Consigne 1:
Répondez aux questions suivantes à partir du texte fourni.
(a) Combien de sortes de pains le boulanger devait-il toujours avoir dans sa boutique ?
(b) À quel prix le cabaretier devait-il vendre la pinte de vin destinée aux pauvres ?
(c) Combien de grandes famines les historiens ont-ils comptées, et sur quelle période ?
Consigne 2: Recopiez sans rien changer le passage du texte fourni qui commence par « Cette police aveugle » et se poursuit jusqu'à « XVIIIe siècle inclusivement. ».

Après qu’on avait pris tant de précautions pour que le boulanger manquât de blé ou le payât cher, on exigeait de lui, sous des peines sévères, qu’il eût toujours sa boutique bien garnie de quatre sortes de pains et qu’il vendît à bon marché. C’était dans la logique du temps. De même il était de tradition que « tout cabaretier ayant son cabaret ouvert devait avoir du vin pour les pauvres, vin loyal et marchand, à raison de 2 sous la pinte. » Partout on retrouve le vieil esprit romain, qui voit dans le marchand un esclave public devant ses services au populus oisif et privilégié, n’ayant droit lui-même, pour son travail, qu’à une sorte d’usufruit dont le prince règle la quotité. A travers ses réminiscences nuageuses, le légiste ne distinguait pas cette différence, que, chez les modernes, le marchand, le travailleur, loin d’être en dehors du peuple souverain, en fait la partie essentielle. Il ne faut pas croire au surplus que toutes les lois ridicules de l’ancien régime fussent rigoureusement exécutées : elles étaient incessamment éludées par l’ascendant des gens riches, la vénalité des commis, la subtilité des marchands ou des acheteurs. Les uns passaient à travers les mailles du filet, les autres y restaient victimes. L’arbitraire et la ruse, en atténuant des lois impossibles, les faisaient vivre, et c’était le plus odieux et le plus funeste du système : les populations contractaient ainsi des habitudes de rapine et de tromperie bien éloignées de la candeur idéale qu’on attribue à ces époques.

Cette police aveugle et tracassière, on le concevra sans peine, allait droit à l’encontre du but qu’elle se flattait d’atteindre. Sans parler des grandes famines[1], toujours compliquées de maladies contagieuses et de jacqueries, et qui ne prenaient fin qu’après avoir jeté bas une partie de la population, il y avait un état permanent de crainte pour l’approvisionnement des villes, et les prix étaient en définitive assez élevés relativement à notre temps. A la première apparence de crise, les magistrats prenaient l’alarme avant

  1. Les historiens en ont compté soixante-quatre de ce genre, du Xe au XVIIIe siècle inclusivement.

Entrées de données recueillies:
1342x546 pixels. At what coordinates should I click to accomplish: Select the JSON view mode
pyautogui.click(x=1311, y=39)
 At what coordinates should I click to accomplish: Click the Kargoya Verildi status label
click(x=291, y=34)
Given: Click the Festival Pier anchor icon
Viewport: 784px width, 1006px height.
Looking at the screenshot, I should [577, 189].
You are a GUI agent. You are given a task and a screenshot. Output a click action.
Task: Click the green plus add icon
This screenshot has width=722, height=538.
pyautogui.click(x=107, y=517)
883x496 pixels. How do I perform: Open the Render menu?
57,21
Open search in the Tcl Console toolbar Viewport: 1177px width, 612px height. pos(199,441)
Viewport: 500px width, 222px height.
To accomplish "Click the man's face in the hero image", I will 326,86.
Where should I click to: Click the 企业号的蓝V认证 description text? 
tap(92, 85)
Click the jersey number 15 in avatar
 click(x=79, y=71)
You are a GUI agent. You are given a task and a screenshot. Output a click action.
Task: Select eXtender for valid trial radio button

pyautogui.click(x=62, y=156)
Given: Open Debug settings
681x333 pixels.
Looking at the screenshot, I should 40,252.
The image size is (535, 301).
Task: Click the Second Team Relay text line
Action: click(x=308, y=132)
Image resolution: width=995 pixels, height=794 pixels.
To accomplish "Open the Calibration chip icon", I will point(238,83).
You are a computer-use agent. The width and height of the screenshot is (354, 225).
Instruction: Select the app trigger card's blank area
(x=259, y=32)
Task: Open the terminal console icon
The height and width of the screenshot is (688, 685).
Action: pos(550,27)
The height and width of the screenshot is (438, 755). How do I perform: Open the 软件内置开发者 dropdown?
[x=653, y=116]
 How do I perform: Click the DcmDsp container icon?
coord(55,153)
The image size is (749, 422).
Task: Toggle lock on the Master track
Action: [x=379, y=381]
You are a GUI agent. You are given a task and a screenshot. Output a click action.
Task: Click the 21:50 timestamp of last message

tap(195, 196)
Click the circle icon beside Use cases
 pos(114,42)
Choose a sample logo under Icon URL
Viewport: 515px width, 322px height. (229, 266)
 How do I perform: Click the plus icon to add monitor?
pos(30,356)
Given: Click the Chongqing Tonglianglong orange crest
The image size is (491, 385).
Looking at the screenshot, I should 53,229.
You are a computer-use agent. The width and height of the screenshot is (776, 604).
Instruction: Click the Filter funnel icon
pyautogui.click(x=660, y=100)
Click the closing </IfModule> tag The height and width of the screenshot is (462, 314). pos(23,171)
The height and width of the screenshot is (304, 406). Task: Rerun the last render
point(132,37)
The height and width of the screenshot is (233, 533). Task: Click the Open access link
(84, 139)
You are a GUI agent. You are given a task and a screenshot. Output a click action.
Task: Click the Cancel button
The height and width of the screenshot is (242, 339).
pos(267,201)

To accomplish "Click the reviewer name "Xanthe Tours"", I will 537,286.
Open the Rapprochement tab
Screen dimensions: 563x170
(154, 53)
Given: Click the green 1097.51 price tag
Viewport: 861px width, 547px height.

Réponse 1:
(a) Quatre sortes de pains.
(b) 2 sous la pinte.
(c) Soixante-quatre, du Xe au XVIIIe siècle inclusivement.

Réponse 2:
Cette police aveugle et tracassière, on le concevra sans peine, allait droit à l’encontre du but qu’elle se flattait d’atteindre. Sans parler des grandes famines[1], toujours compliquées de maladies contagieuses et de jacqueries, et qui ne prenaient fin qu’après avoir jeté bas une partie de la population, il y avait un état permanent de crainte pour l’approvisionnement des villes, et les prix étaient en définitive assez élevés relativement à notre temps. A la première apparence de crise, les magistrats prenaient l’alarme avant

  1. Les historiens en ont compté soixante-quatre de ce genre, du Xe au XVIIIe siècle inclusivement.